FIG. 5 is a flowchart illustrating an example process scheduling method, in accordance with one or more embodiments. The operations in FIG. 5 may be performed in the sequence and manner as shown. One or more blocks of FIG. 5, and combinations of the blocks, can be implemented by special purpose hardware-based computer that perform the specified functions, or combinations of special purpose hardware and instructions, e.g., computer or processor instructions. In addition to the description of FIG. 5 below, the descriptions of FIGS. 1-4 are also applicable to FIG. 5, and are incorporated herein by reference. Thus, the above description may not be repeated here for brevity purposes.

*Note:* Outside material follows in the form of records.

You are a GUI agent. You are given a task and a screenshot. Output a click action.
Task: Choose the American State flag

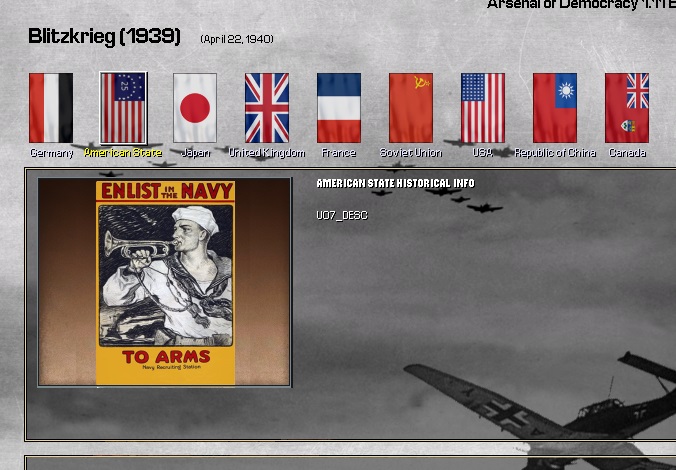(x=123, y=108)
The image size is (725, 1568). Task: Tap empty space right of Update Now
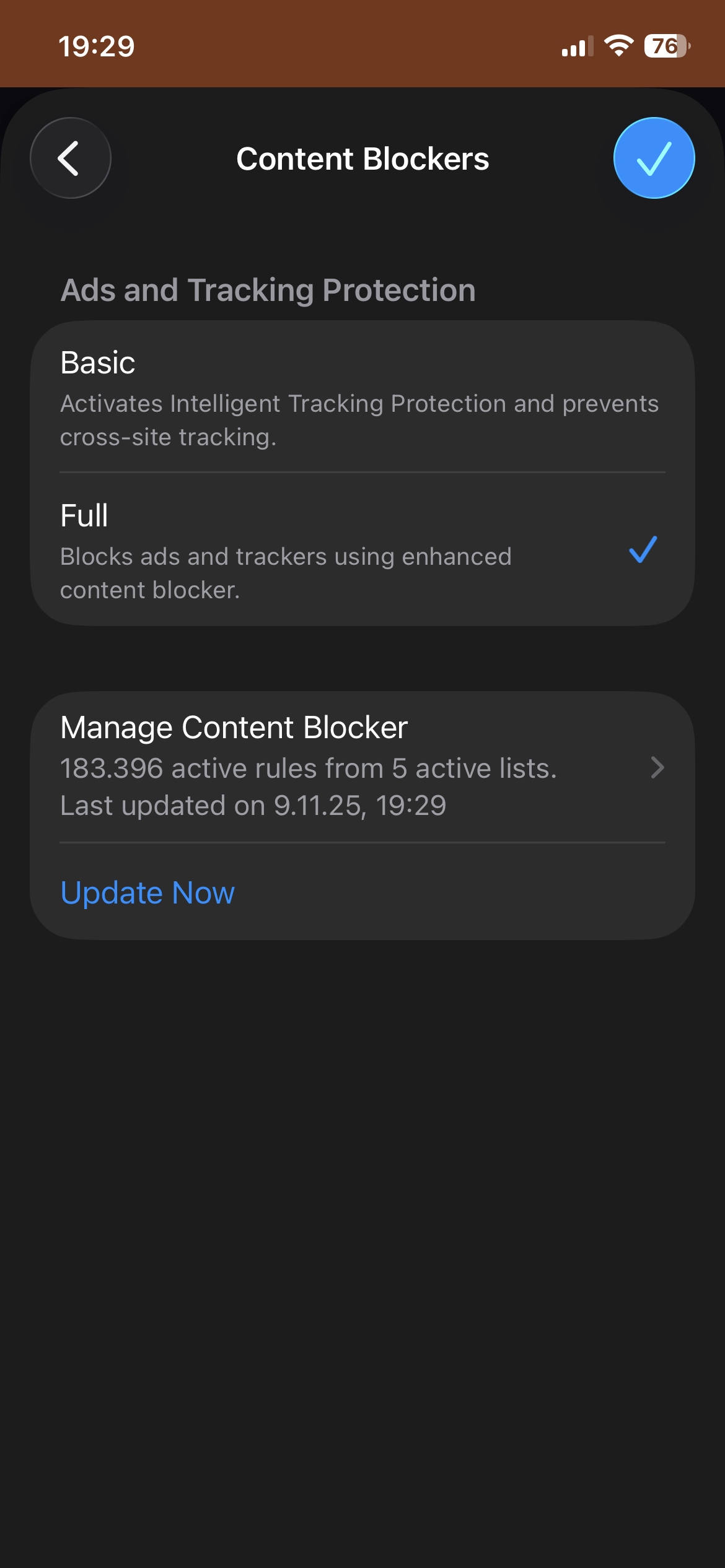click(465, 892)
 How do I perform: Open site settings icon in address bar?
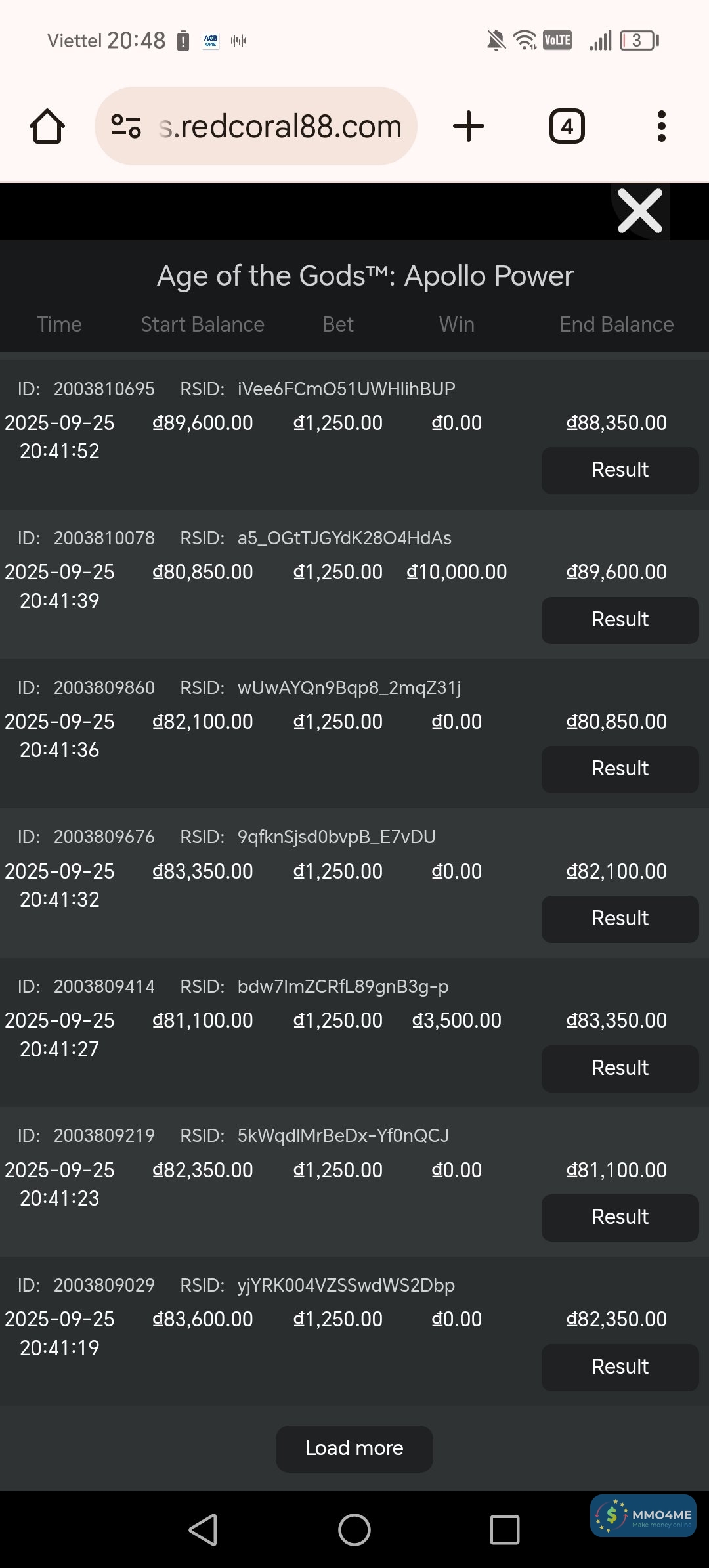pyautogui.click(x=126, y=126)
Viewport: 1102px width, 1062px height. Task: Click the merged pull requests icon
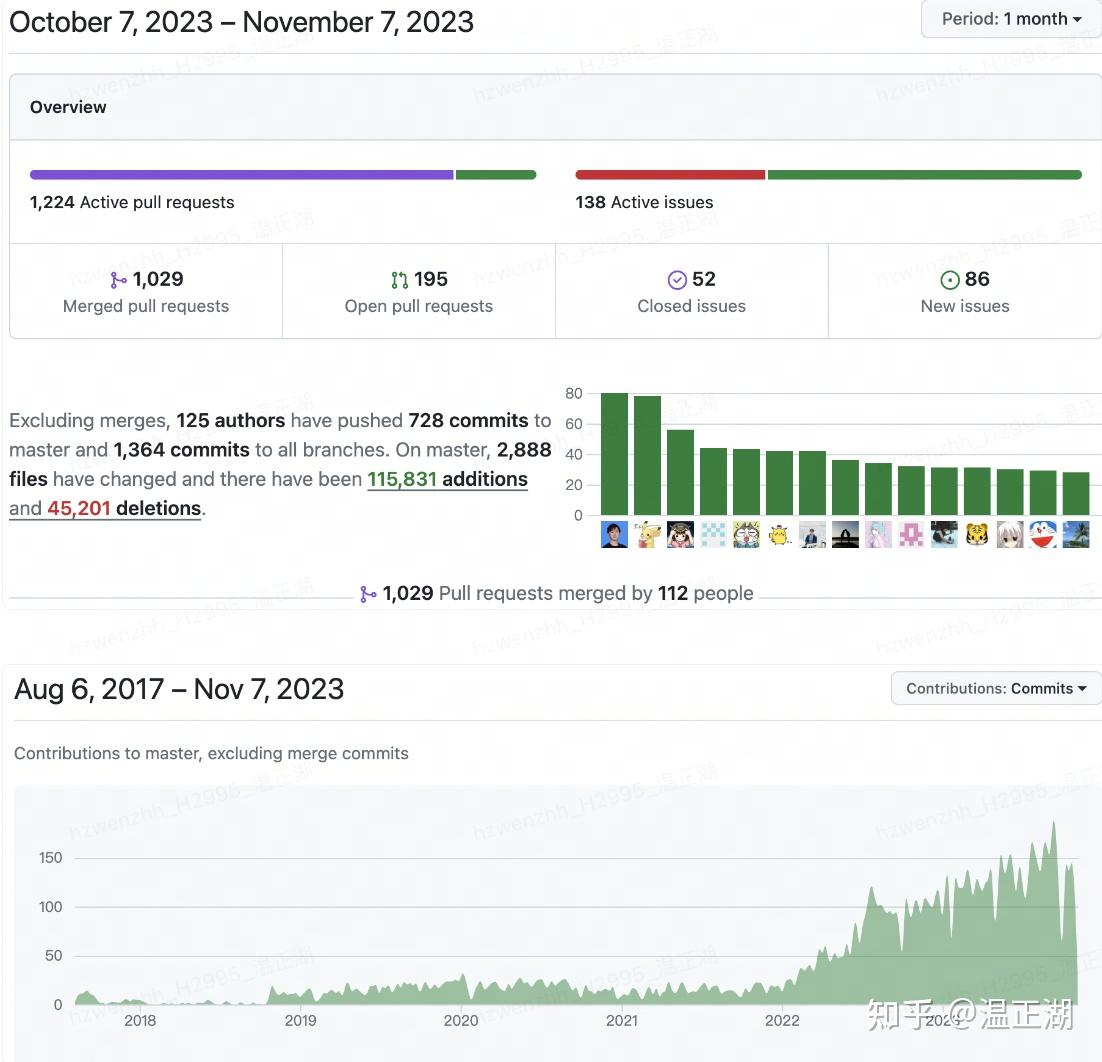118,280
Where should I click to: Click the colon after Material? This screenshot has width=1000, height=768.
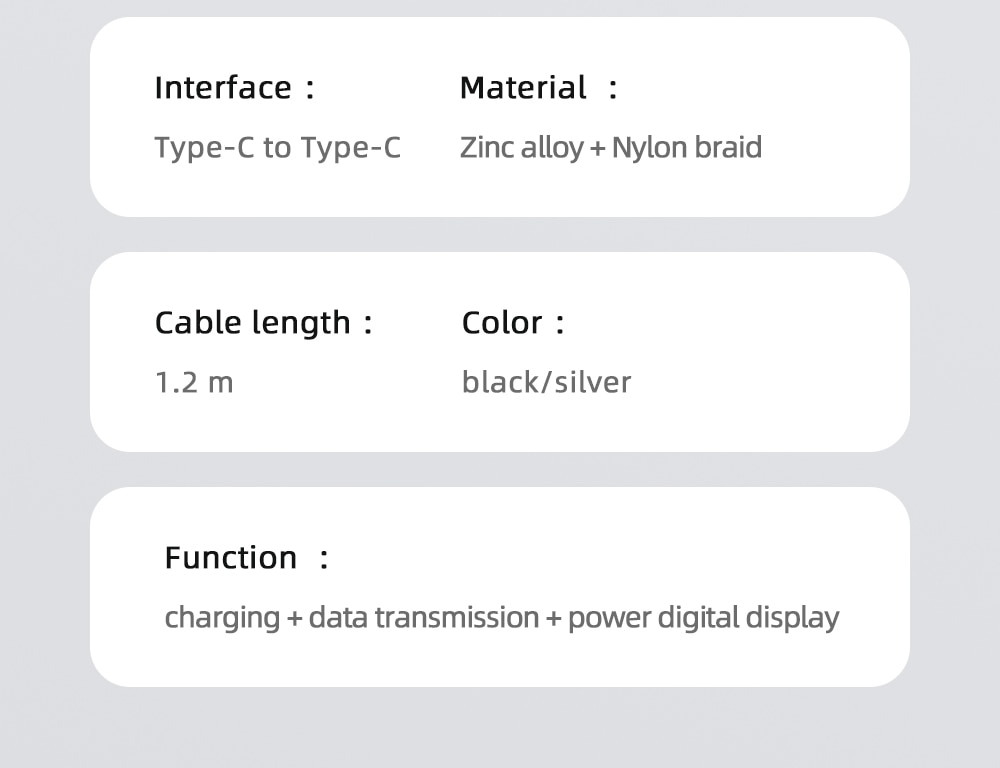(x=613, y=90)
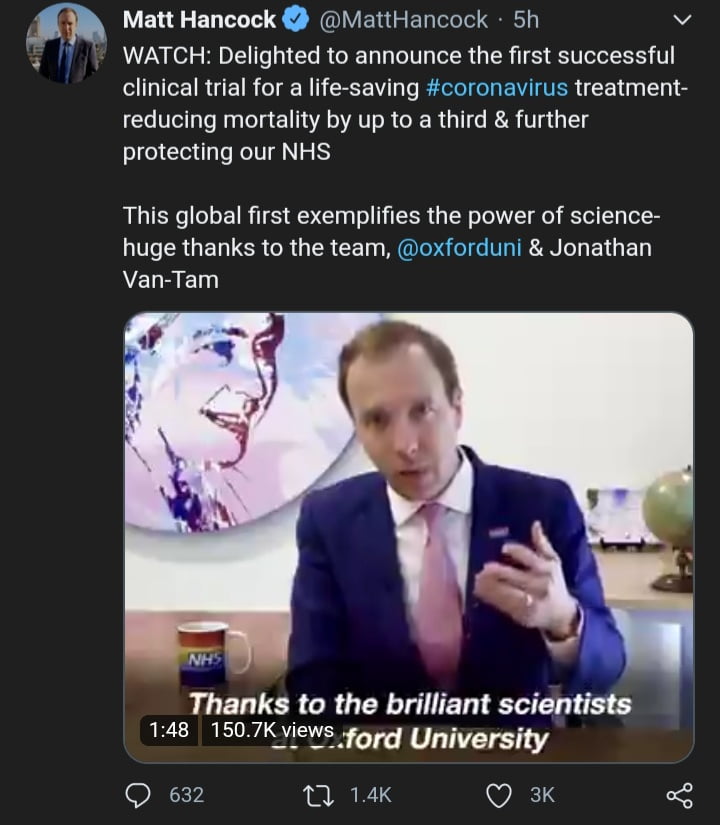Open the share icon menu

679,794
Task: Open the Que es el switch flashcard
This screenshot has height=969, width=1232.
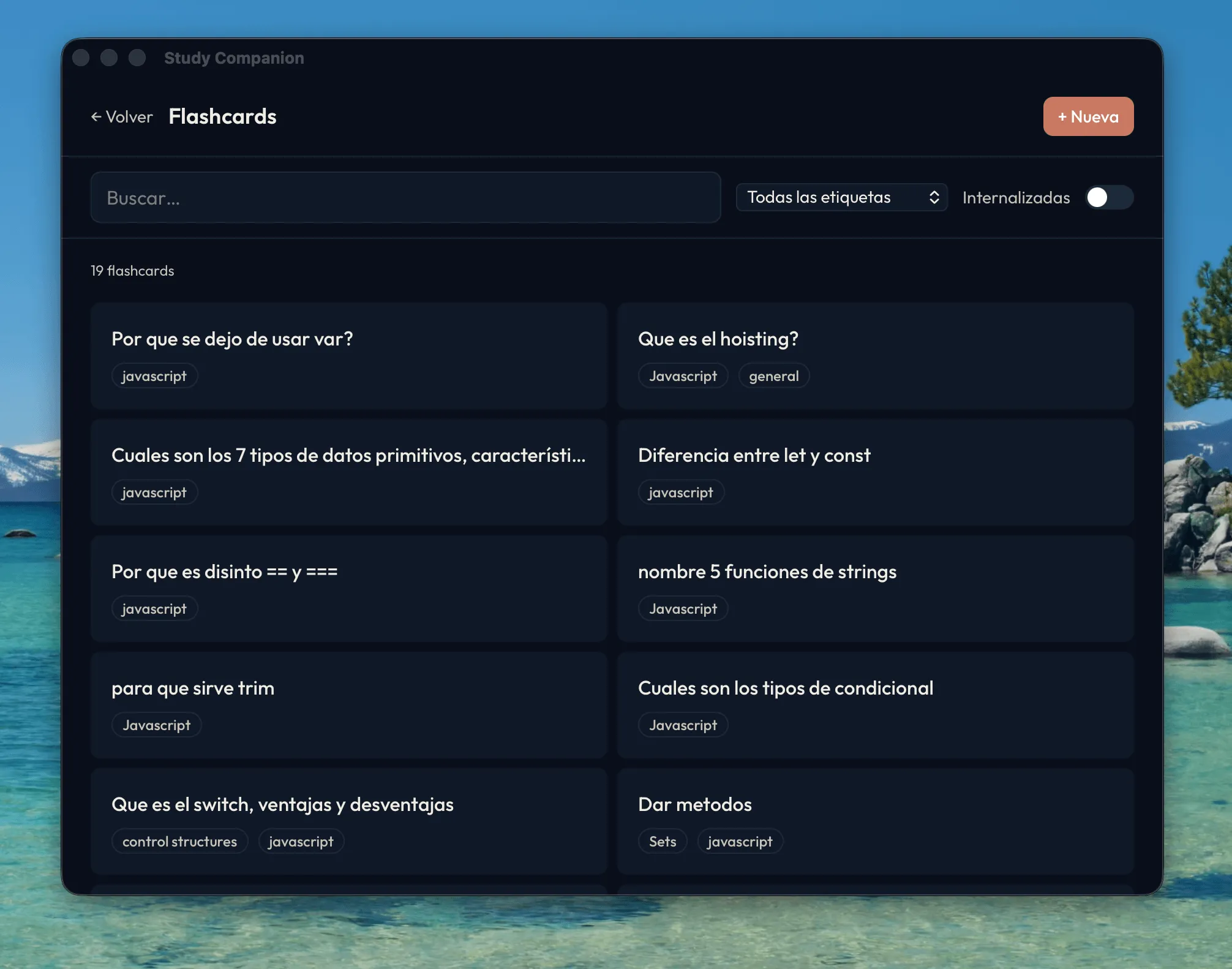Action: point(348,821)
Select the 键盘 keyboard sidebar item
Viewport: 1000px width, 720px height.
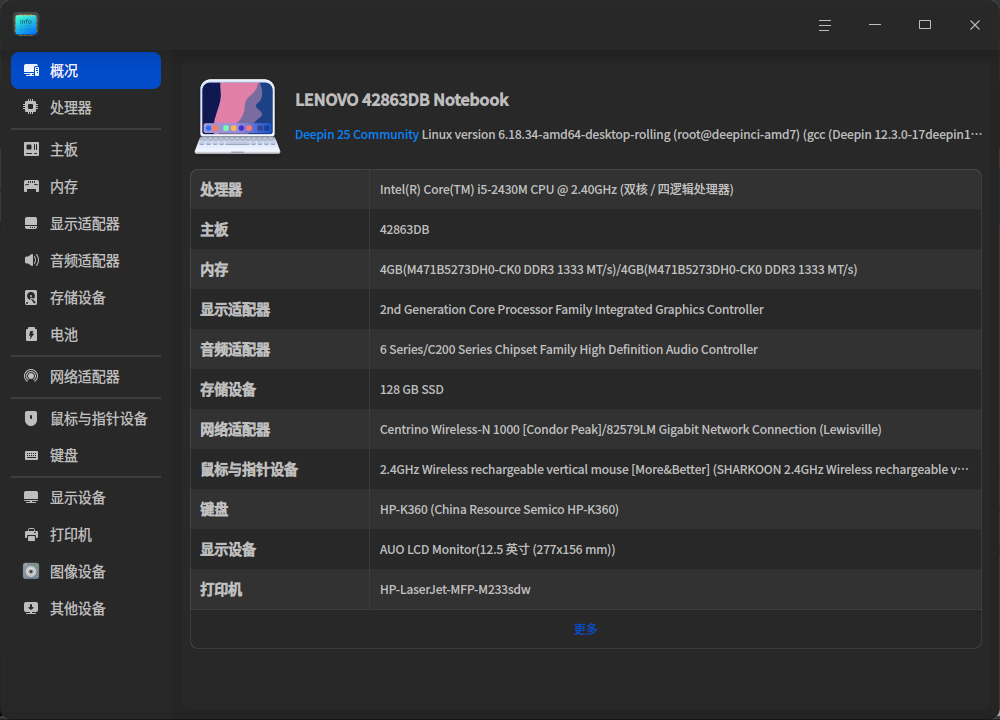point(85,455)
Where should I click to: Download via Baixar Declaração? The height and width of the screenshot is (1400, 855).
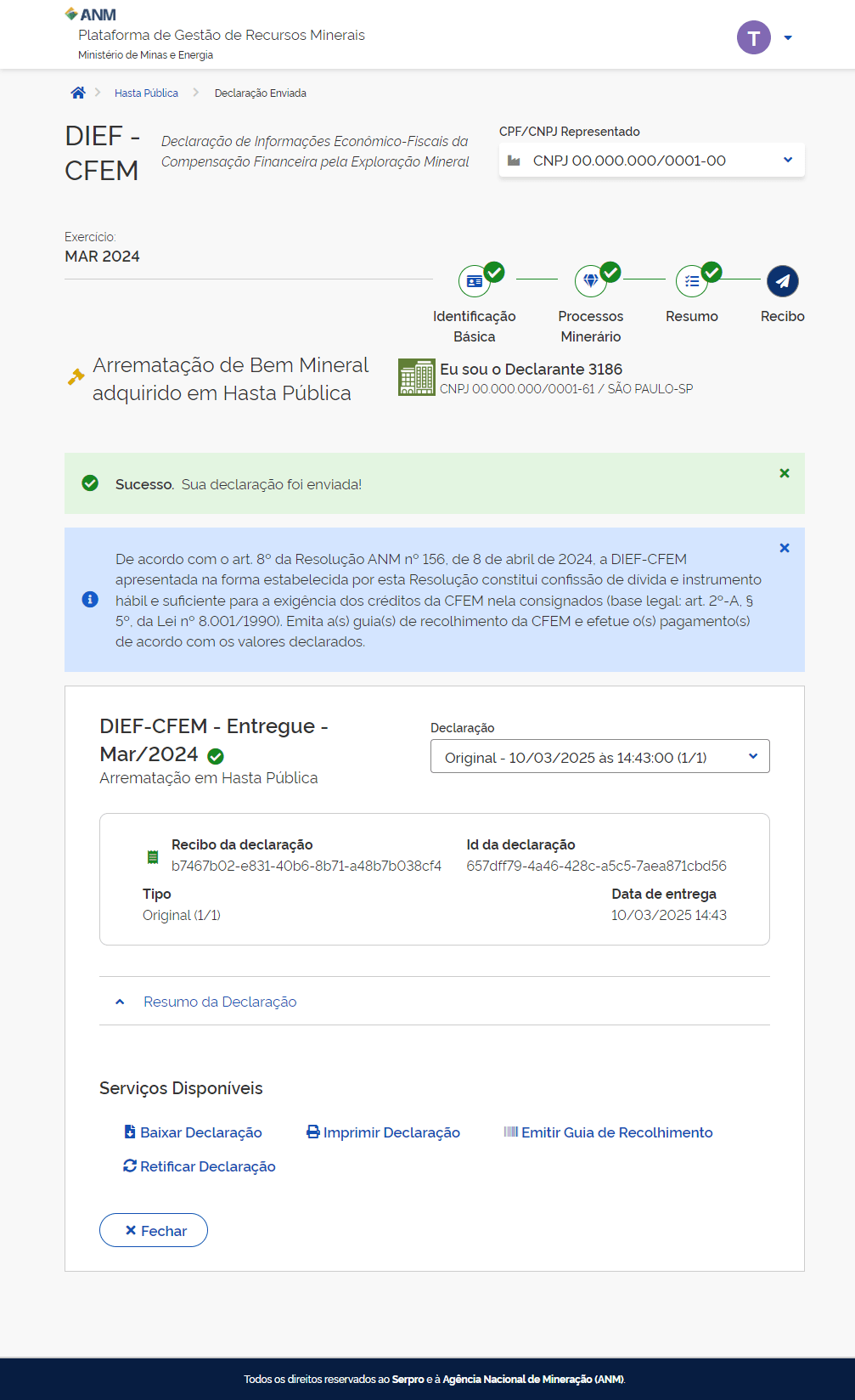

Referring to FIG. 5, in operation 510, a processor according to an example may prepare an instruction for an operation request of a process. When the instruction is ready in operation 510, the processor may request a memory in operation 520. In an example, requesting the memory in operation 520 may refer to requesting a near memory processor corresponding to the specific memory that is to process the operation request of the process. In operation 530, the processor may select a near memory processor with high priority based on priority information. The processor may update state information about the near memory processor to which a job request is allocated. In operation 531, the processor may update write state information included in a state table from an idle state to a busy state.

In operation 540, the near memory processor may respond to the process. The near memory processor may notify the process that the operation request is received.

In operation 550, the near memory processor may perform a write operation of writing an instruction to the particular memory.

In operation 551, the processor may update operation size information included in the state table 200. In operation 552, the processor may update priority information included in the state table 200.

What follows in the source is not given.